_ASSIGNED TASK:_ Using the records below, copy every line that holds the string "will".

[RECORDS FOR PROCESSING — start]

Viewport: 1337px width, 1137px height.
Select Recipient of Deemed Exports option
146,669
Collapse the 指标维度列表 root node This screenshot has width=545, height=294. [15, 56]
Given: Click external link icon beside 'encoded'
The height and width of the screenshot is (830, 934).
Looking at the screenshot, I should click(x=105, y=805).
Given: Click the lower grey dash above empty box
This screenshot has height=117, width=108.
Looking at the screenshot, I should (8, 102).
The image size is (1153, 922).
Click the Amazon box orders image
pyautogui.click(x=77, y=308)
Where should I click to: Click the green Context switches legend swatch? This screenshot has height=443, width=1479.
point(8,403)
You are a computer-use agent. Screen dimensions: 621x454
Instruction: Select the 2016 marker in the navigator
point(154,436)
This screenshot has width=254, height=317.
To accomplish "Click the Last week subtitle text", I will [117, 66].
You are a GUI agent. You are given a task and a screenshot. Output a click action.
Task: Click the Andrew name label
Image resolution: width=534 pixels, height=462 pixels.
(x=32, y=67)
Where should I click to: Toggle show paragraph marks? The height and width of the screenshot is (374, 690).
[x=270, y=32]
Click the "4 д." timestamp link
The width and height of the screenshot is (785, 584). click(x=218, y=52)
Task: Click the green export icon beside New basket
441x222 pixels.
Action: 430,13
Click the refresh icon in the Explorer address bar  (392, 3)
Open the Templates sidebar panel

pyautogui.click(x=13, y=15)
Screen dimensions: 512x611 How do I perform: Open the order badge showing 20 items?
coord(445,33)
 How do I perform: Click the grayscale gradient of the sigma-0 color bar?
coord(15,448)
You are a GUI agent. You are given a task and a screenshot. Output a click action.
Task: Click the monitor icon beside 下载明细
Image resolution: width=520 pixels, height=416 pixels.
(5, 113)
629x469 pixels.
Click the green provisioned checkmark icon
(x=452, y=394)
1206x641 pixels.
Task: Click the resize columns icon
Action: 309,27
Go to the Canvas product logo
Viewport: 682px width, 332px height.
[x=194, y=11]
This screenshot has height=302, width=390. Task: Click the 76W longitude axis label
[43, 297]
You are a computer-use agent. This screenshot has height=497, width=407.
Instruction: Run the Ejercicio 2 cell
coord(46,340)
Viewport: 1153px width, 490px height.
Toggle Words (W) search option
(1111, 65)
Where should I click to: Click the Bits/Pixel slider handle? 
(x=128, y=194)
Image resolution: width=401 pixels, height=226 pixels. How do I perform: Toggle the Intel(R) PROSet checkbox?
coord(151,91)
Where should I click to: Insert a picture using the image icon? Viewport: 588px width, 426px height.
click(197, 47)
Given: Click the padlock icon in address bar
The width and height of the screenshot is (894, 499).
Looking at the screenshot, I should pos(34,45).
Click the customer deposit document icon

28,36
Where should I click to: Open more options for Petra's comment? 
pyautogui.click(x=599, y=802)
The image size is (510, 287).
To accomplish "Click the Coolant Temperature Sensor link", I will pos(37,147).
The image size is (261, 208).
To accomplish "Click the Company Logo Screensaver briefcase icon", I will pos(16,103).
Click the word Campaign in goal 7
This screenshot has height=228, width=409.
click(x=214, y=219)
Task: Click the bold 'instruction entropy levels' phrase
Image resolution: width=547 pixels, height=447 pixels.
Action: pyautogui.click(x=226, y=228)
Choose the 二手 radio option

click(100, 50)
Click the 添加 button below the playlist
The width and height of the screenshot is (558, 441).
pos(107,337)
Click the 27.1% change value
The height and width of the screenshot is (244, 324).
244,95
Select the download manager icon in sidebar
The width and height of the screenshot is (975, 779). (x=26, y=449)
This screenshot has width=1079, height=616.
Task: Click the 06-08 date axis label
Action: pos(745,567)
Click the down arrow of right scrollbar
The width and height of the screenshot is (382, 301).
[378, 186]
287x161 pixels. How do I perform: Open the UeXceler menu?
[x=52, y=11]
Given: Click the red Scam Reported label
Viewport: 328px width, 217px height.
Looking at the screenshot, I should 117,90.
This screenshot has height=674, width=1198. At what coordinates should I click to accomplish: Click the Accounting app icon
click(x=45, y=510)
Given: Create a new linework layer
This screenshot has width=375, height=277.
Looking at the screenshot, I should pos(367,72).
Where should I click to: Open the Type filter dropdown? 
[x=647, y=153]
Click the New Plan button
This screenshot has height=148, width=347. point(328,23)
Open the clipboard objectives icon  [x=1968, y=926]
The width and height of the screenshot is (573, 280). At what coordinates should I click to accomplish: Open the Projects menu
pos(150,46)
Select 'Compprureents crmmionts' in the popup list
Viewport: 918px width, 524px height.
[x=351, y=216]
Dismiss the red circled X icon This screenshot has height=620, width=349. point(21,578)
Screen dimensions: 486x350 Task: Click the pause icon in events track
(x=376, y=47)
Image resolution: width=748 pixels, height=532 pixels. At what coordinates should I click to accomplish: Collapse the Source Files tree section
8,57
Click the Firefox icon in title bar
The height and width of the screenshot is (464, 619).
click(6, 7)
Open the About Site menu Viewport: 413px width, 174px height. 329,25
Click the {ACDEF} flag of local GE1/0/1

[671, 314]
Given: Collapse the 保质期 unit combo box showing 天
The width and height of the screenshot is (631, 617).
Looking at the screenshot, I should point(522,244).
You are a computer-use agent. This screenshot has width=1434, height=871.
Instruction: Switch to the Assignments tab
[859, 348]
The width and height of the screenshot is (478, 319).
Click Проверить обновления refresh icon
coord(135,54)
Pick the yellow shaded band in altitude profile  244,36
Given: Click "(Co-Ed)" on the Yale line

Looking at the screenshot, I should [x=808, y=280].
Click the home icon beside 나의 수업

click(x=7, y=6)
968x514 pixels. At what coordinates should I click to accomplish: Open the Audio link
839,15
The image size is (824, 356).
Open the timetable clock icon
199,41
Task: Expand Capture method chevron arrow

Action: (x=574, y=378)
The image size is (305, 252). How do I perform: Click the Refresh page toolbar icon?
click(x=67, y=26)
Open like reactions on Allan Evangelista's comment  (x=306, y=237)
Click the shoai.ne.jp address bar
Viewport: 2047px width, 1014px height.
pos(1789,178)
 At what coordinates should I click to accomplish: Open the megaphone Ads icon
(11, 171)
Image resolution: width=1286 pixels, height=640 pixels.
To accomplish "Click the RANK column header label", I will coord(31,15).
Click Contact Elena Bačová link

[RECORDS FOR PROCESSING — finish]

_RESPONSE:_
To accomplish "Click the Last week subtitle text", I will [117, 66].
To accomplish "Click the Coolant Temperature Sensor link", I will pos(37,147).
To accomplish "Click the Company Logo Screensaver briefcase icon", I will pos(16,103).
To accomplish "Click the RANK column header label", I will coord(31,15).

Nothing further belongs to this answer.